Here are a few examples, names withheld, of course, from last semester’s ethics class:
It just so happens, tomorrow is my birthday. Not just any birthday you see, and I know you like us to be honest; it’s my 21st ... at midnight, tonight. I should also add, I am a senior and the last person I know to turn 21. So, I have this weird feeling that tomorrow's 9 a.m. class is going to come up and hit me like a brick wall. I don't think I'll make it, but hey, you never know! I could rally!
*** Professor Bugeja,
I was absent for 462 yesterday and here’s the truth, the whole truth and nothing but the truth, so help me God. While I was walking to class, a raccoon was in my path that was squirming and running around. I knew something was wrong since it was out in the daylight, so I called animal control. They asked me to keep an eye on it so it wouldn’t run away (although I’m not sure how much help I would have been if it had). By the time the animal control woman arrived, I was 30 minutes late for class with a 10-minute walk ahead of me. I didn’t want to be rude and show up that late, so I didn’t come into class.
As a final gesture to students, I post a chart that summarizes why they missed class and why others who had taken the class previously also missed. Categories include:
Career-related conflicts: Working for a student media outlet or part-time job.
Academic-related conflicts: Working for other classes or student organizations, sororities, fraternities, etc.
Family-related conflicts: Dealing with emergencies, weddings, outings.
Romance-related conflicts: Indulging in Valentine’s Day, excursions, rendezvous.
Health-related conflicts: Dealing with illness or honoring medical/dental appointments.
Overslept: Falling asleep in rooms, newsrooms, etc.
Funeral: Coping with death of parents, relatives, friends, associates.

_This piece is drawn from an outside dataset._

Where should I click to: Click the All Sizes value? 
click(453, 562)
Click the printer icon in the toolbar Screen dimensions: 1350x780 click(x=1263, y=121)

What surprised me was how reasons for missing class at Iowa State in 2012 were so similar to reasons at Ohio in 1992-2003. The world has changed so much since then, especially in the digital classroom. Nobody missed class because of Facebook, for instance. In fact, the only technology-related absence concerned a student missing class from Oct. 29 through Nov. 2 to attend a Microsoft conference in Seattle.
To view reasons for missing class in a downloadable chart, click here.
Also consider this: Stringent attendance policies may be necessary in small workshops, labs or other group-related classes. I get that. I also know we’re very good at finding reasons why students should attend our classes but usually not very informed about why they actually skip.
In the end, it’s their tuition dollar and their grade.
As I explained to my class, my attendance policy may look lenient at first blush, but I also can document that students with the fewest absences also almost always boast the highest grades. There is a correlation there, and I have the data to prove it.
Michael Bugeja is director of the Greenlee School of Journalism and Communication at Iowa State University.